--- TEXT SHOWN ---
LinuxLists.cc - Switching from IOCTLs to a RAMFS

2002-10-24 16:20:14

Subject: Switching from IOCTLs to a RAMFS

Based on the feedback and comments regarding
the use of IOCTLs in EVMS, we are switching to
the more preferred method of using a ram based
fs. Since we are going through this effort, I
would like to get it right now, rather than
having to switch to another ramfs system later
on. The question I have is: should we roll our
own fs, (a.k.a. evmsfs) or should we use sysfs
for this purpose? My initial thoughts are that
sysfs should be used. However, recent discussions
about device mapper have suggested a custom ramfs.
Which is the *best* choice?

Thanks,
Mark

2002-10-24 16:26:41

by Patrick Mochel

[permalink] [raw]

Subject: Re: Switching from IOCTLs to a RAMFS

On Thu, 24 Oct 2002, Mark Peloquin wrote:

>
> Based on the feedback and comments regarding
> the use of IOCTLs in EVMS, we are switching to
> the more preferred method of using a ram based
> fs. Since we are going through this effort, I
> would like to get it right now, rather than
> having to switch to another ramfs system later
> on. The question I have is: should we roll our
> own fs, (a.k.a. evmsfs) or should we use sysfs
> for this purpose? My initial thoughts are that
> sysfs should be used. However, recent discussions
> about device mapper have suggested a custom ramfs.
> Which is the *best* choice?

Use sysfs, please. Coming out of the kernel summit, the goal was to move
as much stuff to a ramfs-based system, rather than ioctl and procfs, and
Linus explicitly said to try and put them all in the same filesystem.

-pat

2002-10-24 17:40:41

by Jeff Garzik

[permalink] [raw]

Subject: Re: Switching from IOCTLs to a RAMFS

Mark Peloquin wrote:
> Based on the feedback and comments regarding
> the use of IOCTLs in EVMS, we are switching to
> the more preferred method of using a ram based
> fs. Since we are going through this effort, I
> would like to get it right now, rather than
> having to switch to another ramfs system later
> on. The question I have is: should we roll our
> own fs, (a.k.a. evmsfs) or should we use sysfs
> for this purpose? My initial thoughts are that
> sysfs should be used. However, recent discussions
> about device mapper have suggested a custom ramfs.
> Which is the *best* choice?

(cc'd viro and mochel, as I feel they are 'owners' in the subject area)

--- TASKS TO PERFORM ---
• a. Give every timestamp that appears in the thread about switching from IOCTLs to a RAMFS.
• b. Write the next part of the thread about switching from IOCTLs to a RAMFS, starting after its last line.

Data for locating visible targets
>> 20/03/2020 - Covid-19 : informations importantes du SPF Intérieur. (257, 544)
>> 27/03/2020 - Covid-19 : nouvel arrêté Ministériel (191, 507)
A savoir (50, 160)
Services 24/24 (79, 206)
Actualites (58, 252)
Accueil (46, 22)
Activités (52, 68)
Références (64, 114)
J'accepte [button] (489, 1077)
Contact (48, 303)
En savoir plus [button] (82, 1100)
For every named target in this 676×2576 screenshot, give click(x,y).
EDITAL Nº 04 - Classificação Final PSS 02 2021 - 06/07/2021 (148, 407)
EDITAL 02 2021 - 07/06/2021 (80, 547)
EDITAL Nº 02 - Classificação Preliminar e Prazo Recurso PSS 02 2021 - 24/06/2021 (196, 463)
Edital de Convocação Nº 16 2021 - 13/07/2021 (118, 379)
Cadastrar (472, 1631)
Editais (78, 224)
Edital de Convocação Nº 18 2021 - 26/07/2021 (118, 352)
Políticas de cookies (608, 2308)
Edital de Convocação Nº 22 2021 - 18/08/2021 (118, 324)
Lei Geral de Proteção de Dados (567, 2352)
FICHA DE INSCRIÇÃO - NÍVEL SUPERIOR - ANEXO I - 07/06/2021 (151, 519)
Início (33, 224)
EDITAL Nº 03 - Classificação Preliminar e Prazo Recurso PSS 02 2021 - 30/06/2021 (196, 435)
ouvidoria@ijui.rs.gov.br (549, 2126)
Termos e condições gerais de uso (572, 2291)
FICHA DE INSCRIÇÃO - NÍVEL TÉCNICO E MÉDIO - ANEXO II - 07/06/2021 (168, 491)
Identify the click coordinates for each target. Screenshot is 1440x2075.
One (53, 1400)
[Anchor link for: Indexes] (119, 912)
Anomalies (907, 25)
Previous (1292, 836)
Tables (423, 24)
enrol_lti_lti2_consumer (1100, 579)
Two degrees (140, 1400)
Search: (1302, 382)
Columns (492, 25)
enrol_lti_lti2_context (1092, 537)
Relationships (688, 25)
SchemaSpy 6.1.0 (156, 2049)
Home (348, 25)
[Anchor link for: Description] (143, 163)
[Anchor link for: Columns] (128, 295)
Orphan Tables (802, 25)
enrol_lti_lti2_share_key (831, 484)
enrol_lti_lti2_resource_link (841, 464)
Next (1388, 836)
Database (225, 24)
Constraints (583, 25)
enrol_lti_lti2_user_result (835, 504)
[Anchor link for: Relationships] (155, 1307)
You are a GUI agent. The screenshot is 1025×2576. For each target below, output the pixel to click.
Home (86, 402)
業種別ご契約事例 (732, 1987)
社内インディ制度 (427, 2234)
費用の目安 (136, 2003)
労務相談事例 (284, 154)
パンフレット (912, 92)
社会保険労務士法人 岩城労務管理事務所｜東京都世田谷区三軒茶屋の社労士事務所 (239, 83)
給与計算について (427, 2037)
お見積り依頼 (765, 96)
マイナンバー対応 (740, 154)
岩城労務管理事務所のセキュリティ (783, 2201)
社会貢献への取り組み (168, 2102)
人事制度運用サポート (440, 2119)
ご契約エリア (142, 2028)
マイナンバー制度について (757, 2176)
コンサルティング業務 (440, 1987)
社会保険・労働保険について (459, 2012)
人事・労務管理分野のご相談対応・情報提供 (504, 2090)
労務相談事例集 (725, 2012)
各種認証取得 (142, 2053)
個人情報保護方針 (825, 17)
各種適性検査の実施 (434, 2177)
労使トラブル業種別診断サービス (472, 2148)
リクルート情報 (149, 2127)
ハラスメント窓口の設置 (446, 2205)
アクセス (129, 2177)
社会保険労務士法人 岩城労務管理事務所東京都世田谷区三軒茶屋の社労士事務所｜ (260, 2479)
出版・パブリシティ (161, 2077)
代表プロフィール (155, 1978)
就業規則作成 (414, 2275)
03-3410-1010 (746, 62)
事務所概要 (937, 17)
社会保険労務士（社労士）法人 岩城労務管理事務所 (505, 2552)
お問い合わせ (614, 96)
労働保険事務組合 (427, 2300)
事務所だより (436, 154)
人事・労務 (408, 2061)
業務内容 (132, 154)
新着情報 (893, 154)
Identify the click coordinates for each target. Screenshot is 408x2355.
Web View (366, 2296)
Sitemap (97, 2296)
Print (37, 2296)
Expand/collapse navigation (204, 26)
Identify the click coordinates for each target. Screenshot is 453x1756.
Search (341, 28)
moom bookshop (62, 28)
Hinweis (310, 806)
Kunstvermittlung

--- ANSWERS GIVEN ---
• a.
2002-10-24 16:20:14
2002-10-24 16:26:41
2002-10-24 17:40:41

• b.
Let's jump back a bit, for a second. Why is procfs bad news? There are
minor issues with the implementation of single-page output and lack of
pure file operations, but the big issue is lack of a sane namespace.
sysfs is no better than procfs if we keep heaving junk into it without
thinking about proper namespace organization.

I personally prefer a separate filesystem for what you describe. That
gives the EVMS team control over their own portion of the namespace,
while giving complete flexibility. I do _not_ see sysfs as simply a
procfs replacement -- sysfs IMO is more intended as a way to organize
certain events and export internal kernel structure.

To tangent a bit, WRT a private evmsfs, make sure that (a) you prefer
ASCII over binary interfaces where reasonable, and (b) any binary
interfaces you have are fixed-endian and 64-bit safe from the get-go.
Consider crazy cases like someone exporting evmsfs over NFS, from a
32-bit IA32 server to a big-endian 64-bit client.

Jeff

2002-10-24 18:05:41

by Patrick Mochel

[permalink] [raw]

Subject: Re: Switching from IOCTLs to a RAMFS

On Thu, 24 Oct 2002, Jeff Garzik wrote:

> Mark Peloquin wrote:
> > Based on the feedback and comments regarding
> > the use of IOCTLs in EVMS, we are switching to
> > the more preferred method of using a ram based
> > fs. Since we are going through this effort, I
> > would like to get it right now, rather than
> > having to switch to another ramfs system later
> > on. The question I have is: should we roll our
> > own fs, (a.k.a. evmsfs) or should we use sysfs
> > for this purpose? My initial thoughts are that
> > sysfs should be used. However, recent discussions
> > about device mapper have suggested a custom ramfs.
> > Which is the *best* choice?
>
>
> (cc'd viro and mochel, as I feel they are 'owners' in the subject area)
>
> Let's jump back a bit, for a second. Why is procfs bad news? There are
> minor issues with the implementation of single-page output and lack of
> pure file operations, but the big issue is lack of a sane namespace.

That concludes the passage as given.